WHAT TO DO
Copy the following data word for word, keeping every line as it is.

Element lookup data
- - -
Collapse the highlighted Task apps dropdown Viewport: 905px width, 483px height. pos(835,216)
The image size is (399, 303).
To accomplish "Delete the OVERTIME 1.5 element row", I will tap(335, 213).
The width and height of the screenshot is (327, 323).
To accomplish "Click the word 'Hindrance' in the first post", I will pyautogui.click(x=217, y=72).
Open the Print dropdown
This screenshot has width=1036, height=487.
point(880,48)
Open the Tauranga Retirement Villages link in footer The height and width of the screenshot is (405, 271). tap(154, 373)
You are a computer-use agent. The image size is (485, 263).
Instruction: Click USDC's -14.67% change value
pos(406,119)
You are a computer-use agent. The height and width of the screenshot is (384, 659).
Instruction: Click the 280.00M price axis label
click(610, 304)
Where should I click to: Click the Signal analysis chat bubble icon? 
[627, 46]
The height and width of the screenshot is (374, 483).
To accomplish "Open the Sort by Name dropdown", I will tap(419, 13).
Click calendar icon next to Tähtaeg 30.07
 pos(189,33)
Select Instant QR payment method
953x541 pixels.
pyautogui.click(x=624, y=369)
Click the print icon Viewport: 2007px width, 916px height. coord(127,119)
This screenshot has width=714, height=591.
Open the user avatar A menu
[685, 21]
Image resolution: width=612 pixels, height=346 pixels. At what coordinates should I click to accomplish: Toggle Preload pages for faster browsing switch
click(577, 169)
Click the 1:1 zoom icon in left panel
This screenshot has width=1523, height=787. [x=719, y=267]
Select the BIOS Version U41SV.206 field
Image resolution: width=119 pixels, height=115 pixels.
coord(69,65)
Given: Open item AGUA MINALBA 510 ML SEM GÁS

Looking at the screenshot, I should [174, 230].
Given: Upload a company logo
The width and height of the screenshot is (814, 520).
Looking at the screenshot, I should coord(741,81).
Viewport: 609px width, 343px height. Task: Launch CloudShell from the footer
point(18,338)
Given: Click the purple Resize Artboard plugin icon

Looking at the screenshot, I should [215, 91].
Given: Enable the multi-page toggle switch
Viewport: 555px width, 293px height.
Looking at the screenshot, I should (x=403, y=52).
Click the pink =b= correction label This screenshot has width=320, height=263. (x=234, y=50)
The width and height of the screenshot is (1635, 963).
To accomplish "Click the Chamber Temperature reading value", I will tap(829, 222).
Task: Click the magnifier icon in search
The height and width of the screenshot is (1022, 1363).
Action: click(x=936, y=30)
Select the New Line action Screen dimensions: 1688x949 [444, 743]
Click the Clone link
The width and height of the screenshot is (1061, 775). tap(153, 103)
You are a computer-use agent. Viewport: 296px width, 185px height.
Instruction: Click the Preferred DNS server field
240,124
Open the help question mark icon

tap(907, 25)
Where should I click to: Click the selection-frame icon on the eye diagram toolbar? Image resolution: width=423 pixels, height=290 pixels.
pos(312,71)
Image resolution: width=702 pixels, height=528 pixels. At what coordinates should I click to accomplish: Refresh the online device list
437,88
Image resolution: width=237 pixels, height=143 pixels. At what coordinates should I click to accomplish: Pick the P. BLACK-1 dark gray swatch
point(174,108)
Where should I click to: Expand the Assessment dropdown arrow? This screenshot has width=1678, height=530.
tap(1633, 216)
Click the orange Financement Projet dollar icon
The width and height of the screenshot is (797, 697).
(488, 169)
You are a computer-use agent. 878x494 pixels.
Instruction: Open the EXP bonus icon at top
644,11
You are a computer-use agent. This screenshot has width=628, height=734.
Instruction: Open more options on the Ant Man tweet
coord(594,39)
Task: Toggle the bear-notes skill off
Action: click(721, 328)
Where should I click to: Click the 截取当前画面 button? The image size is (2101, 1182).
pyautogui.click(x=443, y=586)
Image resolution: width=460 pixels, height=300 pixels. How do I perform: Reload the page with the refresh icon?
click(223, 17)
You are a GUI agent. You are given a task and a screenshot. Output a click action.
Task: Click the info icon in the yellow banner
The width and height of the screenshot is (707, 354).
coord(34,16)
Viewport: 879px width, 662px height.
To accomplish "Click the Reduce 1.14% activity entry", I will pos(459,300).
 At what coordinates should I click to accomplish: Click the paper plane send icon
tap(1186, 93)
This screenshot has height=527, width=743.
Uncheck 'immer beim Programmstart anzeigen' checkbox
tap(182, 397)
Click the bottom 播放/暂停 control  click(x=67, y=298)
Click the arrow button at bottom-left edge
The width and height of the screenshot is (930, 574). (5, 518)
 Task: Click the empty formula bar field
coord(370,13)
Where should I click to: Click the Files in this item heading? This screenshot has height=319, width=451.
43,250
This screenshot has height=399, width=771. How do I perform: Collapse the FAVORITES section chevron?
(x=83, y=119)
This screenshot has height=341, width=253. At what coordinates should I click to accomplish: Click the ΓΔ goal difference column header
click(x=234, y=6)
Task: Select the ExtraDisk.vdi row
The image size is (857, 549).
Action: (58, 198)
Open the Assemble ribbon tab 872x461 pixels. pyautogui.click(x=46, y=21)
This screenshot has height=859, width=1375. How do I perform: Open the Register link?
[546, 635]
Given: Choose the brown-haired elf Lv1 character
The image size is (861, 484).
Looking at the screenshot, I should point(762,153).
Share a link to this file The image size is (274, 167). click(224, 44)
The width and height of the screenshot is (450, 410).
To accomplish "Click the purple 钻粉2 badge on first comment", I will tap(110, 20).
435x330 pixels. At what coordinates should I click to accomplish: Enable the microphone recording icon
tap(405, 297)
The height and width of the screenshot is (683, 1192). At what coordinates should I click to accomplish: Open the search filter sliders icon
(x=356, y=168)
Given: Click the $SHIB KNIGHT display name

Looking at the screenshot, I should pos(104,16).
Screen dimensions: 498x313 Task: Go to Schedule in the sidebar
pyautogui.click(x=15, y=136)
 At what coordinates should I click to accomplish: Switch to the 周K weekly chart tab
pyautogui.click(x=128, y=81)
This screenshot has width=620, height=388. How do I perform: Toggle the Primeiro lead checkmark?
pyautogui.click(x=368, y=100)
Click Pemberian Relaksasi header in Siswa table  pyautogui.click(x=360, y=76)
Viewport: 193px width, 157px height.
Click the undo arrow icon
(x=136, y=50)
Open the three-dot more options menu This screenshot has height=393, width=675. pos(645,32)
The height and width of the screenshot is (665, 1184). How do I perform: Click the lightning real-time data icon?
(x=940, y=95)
- - -
TASK OUTPUT
Collapse the highlighted Task apps dropdown Viewport: 905px width, 483px height. pos(835,216)
The image size is (399, 303).
To accomplish "Delete the OVERTIME 1.5 element row", I will tap(335, 213).
The width and height of the screenshot is (327, 323).
To accomplish "Click the word 'Hindrance' in the first post", I will pyautogui.click(x=217, y=72).
Open the Print dropdown
This screenshot has width=1036, height=487.
point(880,48)
Open the Tauranga Retirement Villages link in footer The height and width of the screenshot is (405, 271). tap(154, 373)
You are a computer-use agent. The image size is (485, 263).
Instruction: Click USDC's -14.67% change value
pos(406,119)
You are a computer-use agent. The height and width of the screenshot is (384, 659).
Instruction: Click the 280.00M price axis label
click(610, 304)
Where should I click to: Click the Signal analysis chat bubble icon? 
[627, 46]
The height and width of the screenshot is (374, 483).
To accomplish "Open the Sort by Name dropdown", I will tap(419, 13).
Click calendar icon next to Tähtaeg 30.07
 pos(189,33)
Select Instant QR payment method
953x541 pixels.
pyautogui.click(x=624, y=369)
Click the print icon Viewport: 2007px width, 916px height. coord(127,119)
This screenshot has width=714, height=591.
Open the user avatar A menu
[685, 21]
Image resolution: width=612 pixels, height=346 pixels. At what coordinates should I click to accomplish: Toggle Preload pages for faster browsing switch
click(577, 169)
Click the 1:1 zoom icon in left panel
This screenshot has width=1523, height=787. [x=719, y=267]
Select the BIOS Version U41SV.206 field
Image resolution: width=119 pixels, height=115 pixels.
coord(69,65)
Given: Open item AGUA MINALBA 510 ML SEM GÁS

Looking at the screenshot, I should [174, 230].
Given: Upload a company logo
The width and height of the screenshot is (814, 520).
Looking at the screenshot, I should coord(741,81).
Viewport: 609px width, 343px height. Task: Launch CloudShell from the footer
point(18,338)
Given: Click the purple Resize Artboard plugin icon

Looking at the screenshot, I should [215, 91].
Given: Enable the multi-page toggle switch
Viewport: 555px width, 293px height.
Looking at the screenshot, I should (x=403, y=52).
Click the pink =b= correction label This screenshot has width=320, height=263. (x=234, y=50)
The width and height of the screenshot is (1635, 963).
To accomplish "Click the Chamber Temperature reading value", I will tap(829, 222).
Task: Click the magnifier icon in search
The height and width of the screenshot is (1022, 1363).
Action: click(x=936, y=30)
Select the New Line action Screen dimensions: 1688x949 [444, 743]
Click the Clone link
The width and height of the screenshot is (1061, 775). tap(153, 103)
You are a computer-use agent. Viewport: 296px width, 185px height.
Instruction: Click the Preferred DNS server field
240,124
Open the help question mark icon

tap(907, 25)
Where should I click to: Click the selection-frame icon on the eye diagram toolbar? Image resolution: width=423 pixels, height=290 pixels.
pos(312,71)
Image resolution: width=702 pixels, height=528 pixels. At what coordinates should I click to accomplish: Refresh the online device list
437,88
Image resolution: width=237 pixels, height=143 pixels. At what coordinates should I click to accomplish: Pick the P. BLACK-1 dark gray swatch
point(174,108)
Where should I click to: Expand the Assessment dropdown arrow? This screenshot has width=1678, height=530.
tap(1633, 216)
Click the orange Financement Projet dollar icon
The width and height of the screenshot is (797, 697).
(488, 169)
You are a computer-use agent. 878x494 pixels.
Instruction: Open the EXP bonus icon at top
644,11
You are a computer-use agent. This screenshot has width=628, height=734.
Instruction: Open more options on the Ant Man tweet
coord(594,39)
Task: Toggle the bear-notes skill off
Action: click(721, 328)
Where should I click to: Click the 截取当前画面 button? The image size is (2101, 1182).
pyautogui.click(x=443, y=586)
Image resolution: width=460 pixels, height=300 pixels. How do I perform: Reload the page with the refresh icon?
click(223, 17)
You are a GUI agent. You are given a task and a screenshot. Output a click action.
Task: Click the info icon in the yellow banner
The width and height of the screenshot is (707, 354).
coord(34,16)
Viewport: 879px width, 662px height.
To accomplish "Click the Reduce 1.14% activity entry", I will pos(459,300).
 At what coordinates should I click to accomplish: Click the paper plane send icon
tap(1186, 93)
This screenshot has height=527, width=743.
Uncheck 'immer beim Programmstart anzeigen' checkbox
tap(182, 397)
Click the bottom 播放/暂停 control  click(x=67, y=298)
Click the arrow button at bottom-left edge
The width and height of the screenshot is (930, 574). (5, 518)
 Task: Click the empty formula bar field
coord(370,13)
Where should I click to: Click the Files in this item heading? This screenshot has height=319, width=451.
43,250
This screenshot has height=399, width=771. How do I perform: Collapse the FAVORITES section chevron?
(x=83, y=119)
This screenshot has height=341, width=253. At what coordinates should I click to accomplish: Click the ΓΔ goal difference column header
click(x=234, y=6)
Task: Select the ExtraDisk.vdi row
The image size is (857, 549).
Action: (58, 198)
Open the Assemble ribbon tab 872x461 pixels. pyautogui.click(x=46, y=21)
This screenshot has height=859, width=1375. How do I perform: Open the Register link?
[546, 635]
Given: Choose the brown-haired elf Lv1 character
The image size is (861, 484).
Looking at the screenshot, I should point(762,153).
Share a link to this file The image size is (274, 167). click(224, 44)
The width and height of the screenshot is (450, 410).
To accomplish "Click the purple 钻粉2 badge on first comment", I will tap(110, 20).
435x330 pixels. At what coordinates should I click to accomplish: Enable the microphone recording icon
tap(405, 297)
The height and width of the screenshot is (683, 1192). At what coordinates should I click to accomplish: Open the search filter sliders icon
(x=356, y=168)
Given: Click the $SHIB KNIGHT display name

Looking at the screenshot, I should pos(104,16).
Screen dimensions: 498x313 Task: Go to Schedule in the sidebar
pyautogui.click(x=15, y=136)
 At what coordinates should I click to accomplish: Switch to the 周K weekly chart tab
pyautogui.click(x=128, y=81)
This screenshot has width=620, height=388. How do I perform: Toggle the Primeiro lead checkmark?
pyautogui.click(x=368, y=100)
Click Pemberian Relaksasi header in Siswa table  pyautogui.click(x=360, y=76)
Viewport: 193px width, 157px height.
Click the undo arrow icon
(x=136, y=50)
Open the three-dot more options menu This screenshot has height=393, width=675. pos(645,32)
The height and width of the screenshot is (665, 1184). How do I perform: Click the lightning real-time data icon?
(x=940, y=95)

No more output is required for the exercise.